Il dettaglio tecnico si inserisce in una strategia ormai chiara: l'ecosistema Linux deve essere pronto prima che le macchine arrivino nei data center. Non a caso, l'evoluzione del driver NVIDIA per Linux è diventata un tema sempre più centrale, perché la competitività delle GPU AI non dipende solo dal silicio ma anche dalla qualità dello stack software che le governa.
Il legame con Grace è altrettanto importante. La sigla nvgrace-gpu rimanda infatti alle piattaforme in cui CPU e GPU NVIDIA lavorano come un sistema integrato, una direzione che l'azienda ha spinto con forza nel mercato HPC e AI. Per i grandi clienti, la stabilità del kernel e la capacità di gestire acceleratori in ambienti virtualizzati contano quanto il picco teorico di prestazioni.
Guardando oltre, Feynman è già indicata nelle roadmap come ulteriore salto architetturale dopo Rubin. La comparsa di Blackwell-Next in Linux non anticipa quindi necessariamente una scheda specifica, ma conferma che NVIDIA sta portando avanti più rami di sviluppo in parallelo: prodotti attuali, refresh intermedi e piattaforme future devono convivere nello stesso ecosistema software.
Per il mercato consumer, la lettura deve restare prudente.
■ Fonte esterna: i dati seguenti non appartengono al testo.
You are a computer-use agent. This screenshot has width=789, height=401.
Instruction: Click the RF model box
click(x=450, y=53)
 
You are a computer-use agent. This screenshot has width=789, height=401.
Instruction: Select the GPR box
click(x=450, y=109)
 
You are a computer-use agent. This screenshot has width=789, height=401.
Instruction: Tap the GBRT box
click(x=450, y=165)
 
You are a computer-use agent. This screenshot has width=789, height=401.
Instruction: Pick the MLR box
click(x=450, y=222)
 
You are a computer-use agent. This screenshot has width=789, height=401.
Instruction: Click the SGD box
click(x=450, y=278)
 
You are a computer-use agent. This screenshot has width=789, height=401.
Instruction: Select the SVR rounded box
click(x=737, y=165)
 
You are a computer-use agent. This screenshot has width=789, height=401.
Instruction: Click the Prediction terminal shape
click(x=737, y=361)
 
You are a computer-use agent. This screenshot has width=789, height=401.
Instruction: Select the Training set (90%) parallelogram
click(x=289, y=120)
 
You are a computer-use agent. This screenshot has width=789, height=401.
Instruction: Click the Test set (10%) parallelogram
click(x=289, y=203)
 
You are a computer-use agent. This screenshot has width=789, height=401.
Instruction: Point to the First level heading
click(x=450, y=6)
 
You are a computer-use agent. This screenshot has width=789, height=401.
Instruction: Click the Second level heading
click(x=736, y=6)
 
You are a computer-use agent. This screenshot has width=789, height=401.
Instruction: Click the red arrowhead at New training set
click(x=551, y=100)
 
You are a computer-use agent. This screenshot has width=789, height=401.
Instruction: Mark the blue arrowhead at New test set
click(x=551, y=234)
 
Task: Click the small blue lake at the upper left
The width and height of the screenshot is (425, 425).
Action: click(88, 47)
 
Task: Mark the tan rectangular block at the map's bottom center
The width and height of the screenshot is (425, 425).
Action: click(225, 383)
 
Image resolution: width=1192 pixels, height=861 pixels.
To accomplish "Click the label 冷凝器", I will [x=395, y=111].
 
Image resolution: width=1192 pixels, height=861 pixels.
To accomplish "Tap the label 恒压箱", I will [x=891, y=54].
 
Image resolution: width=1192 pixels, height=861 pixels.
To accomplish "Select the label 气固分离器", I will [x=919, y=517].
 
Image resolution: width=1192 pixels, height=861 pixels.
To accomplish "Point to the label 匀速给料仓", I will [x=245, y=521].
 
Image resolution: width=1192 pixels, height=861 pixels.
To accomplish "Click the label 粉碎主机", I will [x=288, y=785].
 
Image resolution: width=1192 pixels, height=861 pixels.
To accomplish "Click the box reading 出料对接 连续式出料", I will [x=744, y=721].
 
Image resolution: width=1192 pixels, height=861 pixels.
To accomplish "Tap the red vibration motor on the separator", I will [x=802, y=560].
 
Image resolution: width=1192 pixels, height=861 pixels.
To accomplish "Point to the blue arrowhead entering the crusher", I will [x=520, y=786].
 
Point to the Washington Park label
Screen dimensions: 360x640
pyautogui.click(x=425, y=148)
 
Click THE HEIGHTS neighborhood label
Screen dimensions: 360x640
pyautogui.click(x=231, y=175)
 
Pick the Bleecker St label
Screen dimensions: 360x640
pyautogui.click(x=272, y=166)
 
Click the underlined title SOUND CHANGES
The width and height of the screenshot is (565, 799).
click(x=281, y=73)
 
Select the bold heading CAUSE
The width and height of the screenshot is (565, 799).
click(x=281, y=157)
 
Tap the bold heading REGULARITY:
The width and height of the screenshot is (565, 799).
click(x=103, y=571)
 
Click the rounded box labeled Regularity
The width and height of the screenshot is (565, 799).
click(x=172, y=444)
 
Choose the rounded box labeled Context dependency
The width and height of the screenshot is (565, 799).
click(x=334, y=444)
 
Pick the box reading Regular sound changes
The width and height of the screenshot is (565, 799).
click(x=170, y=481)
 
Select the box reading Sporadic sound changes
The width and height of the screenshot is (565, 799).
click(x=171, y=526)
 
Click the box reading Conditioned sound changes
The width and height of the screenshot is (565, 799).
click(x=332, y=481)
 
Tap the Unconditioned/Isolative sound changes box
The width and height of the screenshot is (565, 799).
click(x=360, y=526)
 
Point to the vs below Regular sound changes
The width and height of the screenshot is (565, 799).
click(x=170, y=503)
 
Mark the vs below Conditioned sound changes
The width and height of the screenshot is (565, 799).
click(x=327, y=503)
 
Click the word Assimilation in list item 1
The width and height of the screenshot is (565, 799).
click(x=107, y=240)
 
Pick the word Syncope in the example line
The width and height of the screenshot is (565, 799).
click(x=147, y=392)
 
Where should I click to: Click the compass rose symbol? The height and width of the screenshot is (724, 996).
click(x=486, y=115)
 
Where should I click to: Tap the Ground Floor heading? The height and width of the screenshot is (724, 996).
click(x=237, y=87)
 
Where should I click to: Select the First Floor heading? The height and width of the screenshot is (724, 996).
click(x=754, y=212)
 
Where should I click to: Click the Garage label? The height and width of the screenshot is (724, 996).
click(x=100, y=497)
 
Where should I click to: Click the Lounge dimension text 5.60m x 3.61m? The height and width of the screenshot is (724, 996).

Le GeForce RTX 50 sono ancora il riferimento della generazione Blackwell per PC, mentre eventuali varianti Super o refresh restano fuori da questa patch. La notizia riguarda soprattutto l'infrastruttura AI e server: un tassello piccolo, ma concreto, del lavoro necessario per far arrivare le prossime GPU nei sistemi reali senza attendere l'annuncio ufficiale.